4. How We Use Your Information
4.1 Primary Uses
- Providing personalized skin analysis and recommendations
- Maintaining your skin analysis history for tracking progress
- Communicating service updates and analysis results
- Ensuring Service security and preventing fraud
4.2 Secondary Uses (with consent)
- Improving our AI algorithms and analysis accuracy
- Conducting aggregated research on skin health trends
- Developing new features and services
5. Face Data Storage and Deletion
5.1 Default Storage Policy
- During Analysis: Face Data is temporarily stored on our secure servers for processing (typically 5-10 minutes)
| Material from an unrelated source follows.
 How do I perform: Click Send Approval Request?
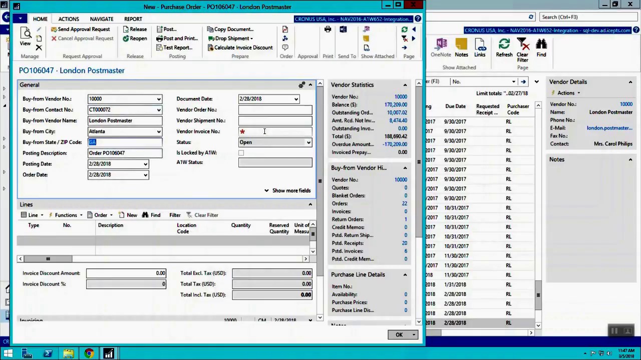[x=80, y=30]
- Post-Analysis: Face Data is automatically deleted from our servers immediately after analysis completion
- On Your Device: Processed results and thumbnails may be stored locally based on your device settings
5.2 Extended Storage for Service Improvement
If you provide explicit consent:
- We may retain Face Data for up to 3 years for algorithm improvement
- Data is anonymized and aggregated where possible
- You can withdraw consent and request deletion at any time
- We maintain an audit log of all Face Data retention decisions
6. Data Sharing and Disclosure
6.2 Limited Sharing Circumstances
We may share your data only with:
Service Providers (under strict data processing agreements):
- AWS (Cloud Infrastructure) - SOC 2 Type II certified
- SendGrid (Email Services) - GDPR compliant
Legal Requirements:
- Law enforcement (with valid legal process)
- Regulatory authorities (for compliance)
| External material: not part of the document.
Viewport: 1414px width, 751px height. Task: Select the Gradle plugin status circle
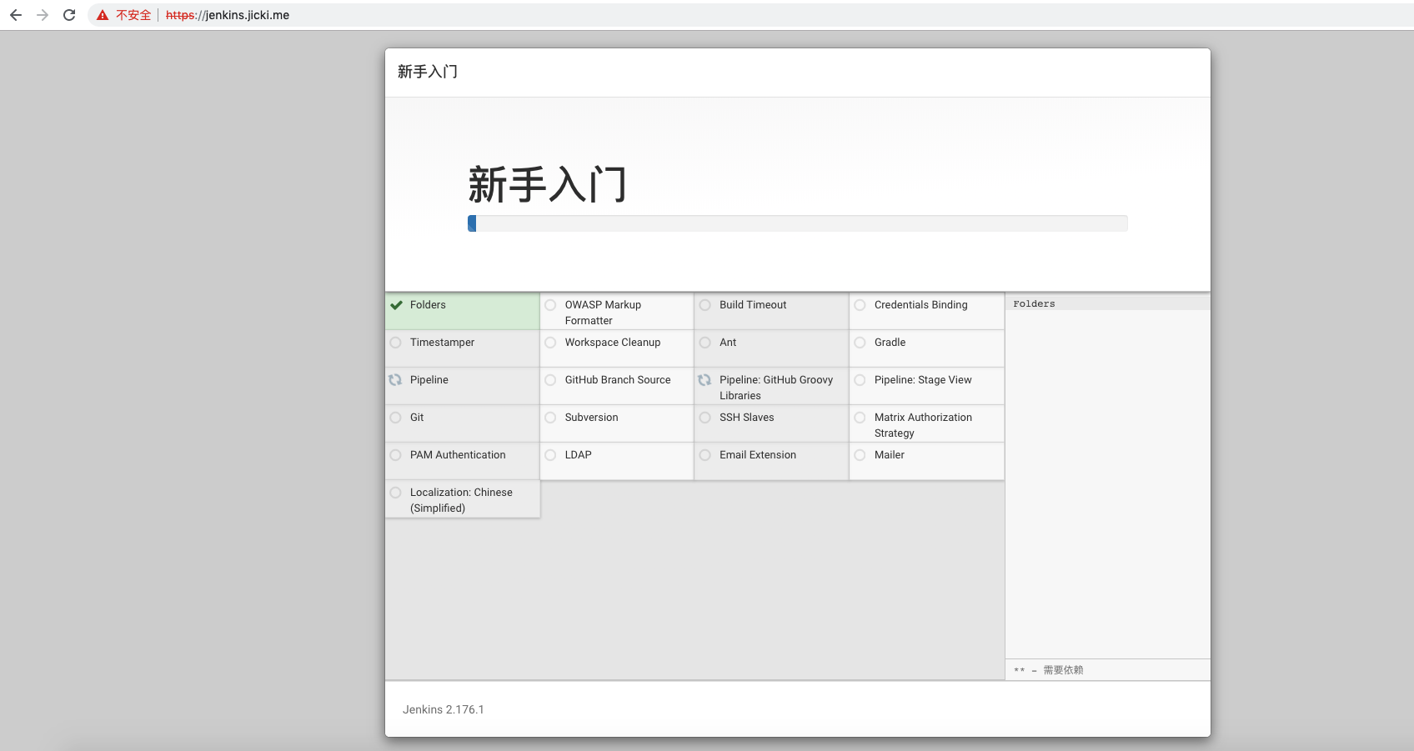pos(860,343)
- Legal proceedings (to protect our rights)
7. Your Rights and How to Exercise Them
7.1 Your Rights Include:
Access Right: Obtain confirmation and copies of your personal data
Rectification Right: Correct inaccurate or incomplete data
Erasure Right: Request deletion of your data (“right to be forgotten”)
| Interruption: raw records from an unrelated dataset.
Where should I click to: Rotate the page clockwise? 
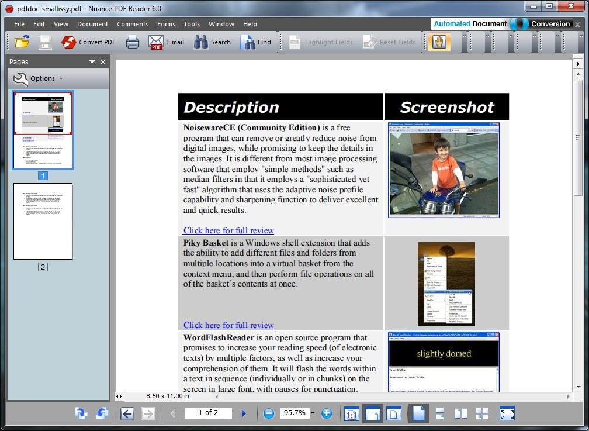tap(81, 413)
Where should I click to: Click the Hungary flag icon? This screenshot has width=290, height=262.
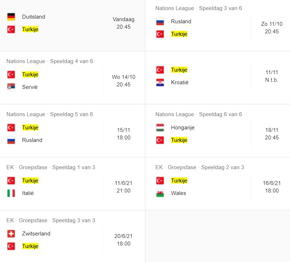[x=160, y=128]
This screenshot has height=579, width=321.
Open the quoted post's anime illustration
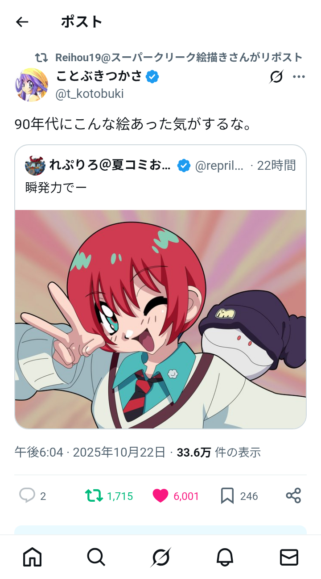pos(161,319)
Restriction Right: Limit processing in certain circumstances
Portability Right: Receive your data in a structured, machine-readable format
Objection Right: Object to processing based on legitimate interests
Automated Decision-Making: Request human review of automated decisions
Consent Withdrawal: Withdraw consent at any time
8. Data Security Measures
8.1 Technical Safeguards:
- AES-256 encryption for data at rest
- TLS 1.3 for data in transit
- Multi-factor authentication for administrative access
- Regular security audits and penetration testing
8.2 Organizational Safeguards:
- Limited access on need-to-know basis
- Regular security training for all employees
- Incident response procedures
- Data Protection Impact Assessments (DPIAs) for new processing
9. Data Retention Periods
| Data Type | Retention Period | Justification |
|---|
| Account Data | Duration of account + 30 days | Service provision |
| Face Data (Analysis) | Deleted immediately after processing | Privacy by design |
| Face Data (Improvement) | 3 years from consent | Research purposes |
| Analysis History | Account duration + 1 year | User benefit & legal |
10. Children's Privacy
- Our Services are not intended for users under 16 years old
- We do not knowingly collect data from children under 16
- Parents/guardians can contact us to request deletion of minor’s data
11. Privacy Policy Updates
We may update this Privacy Policy to reflect changes in our practices, new legal requirements, or new features and services.
Material changes will be notified via:
- Email notification
- In-app notification
- Website banner
Continued use after changes constitutes acceptance.
This Privacy Policy is effective as of the date listed above and will remain in effect except with respect to any changes in its provisions in the future.